NHS promotion carousel

Dalrymple again finds corruption and dishonesty in the NHS bureaucracy:

[Chief Executive of NHS England Sir David Nicholson] admitted, however, that no one would know exactly how many people had been made redundant and then rehired somewhere in the NHS as a result of the reorganisation,

‘CCGs [clinical commissioning groups*] do not collect that information in the same kind of way. I don’t have that information.’

In fact he doesn’t have it approximately, let alone exactly, because no one has an interest in knowing it; everyone, rather, has an interest in not knowing it.

Everyone who has worked in the NHS is familiar with redundancy payments to managers as a prelude to their promotion elsewhere in the service, irrespective of whether or not a reorganisation is taking place. (Reorganisations are necessary before the failure of the last reorganisation becomes incontrovertible.) Ever since Mrs Thatcher introduced general management into the NHS, it has been [an] inexhaustible well for bureaucratic looting and self-enrichment.

(Saved entries)
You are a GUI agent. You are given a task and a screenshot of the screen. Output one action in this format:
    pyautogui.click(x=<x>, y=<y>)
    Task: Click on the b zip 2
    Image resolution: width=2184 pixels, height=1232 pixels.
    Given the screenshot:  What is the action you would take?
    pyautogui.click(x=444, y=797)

» **PROBLEM SET**:
a: According to the NHS passage, who introduced general management into the NHS?
b: Write what comes next in the NHS passage, starting after its final sentence.
The saved entries are separate material and have no connection to the NHS passage.

» **ANSWER SECTION**:
a: Mrs Thatcher introduced general management into the NHS.

b:
One thought on “NHS promotion carousel

  1. Benjamin Rossen

    But, of course. How could it be otherwise? The challenge of management is to incentivise each individual actor to act in the interests of the whole, also referred to as the commons, when every individual actor would otherwise act in their own interests, even at the cost of destroying the commons. No one has solved the problem of how to incentivise the managers who must incentivise themselves to act in interests other than solely their own. The failure to do this is the only ultimate cause of the collapse of nations, though many proximate causes may be misleadingly pointed to. And thus we are witnessing the rapid decline of the West, not just the NHS. It’s all going down the tube.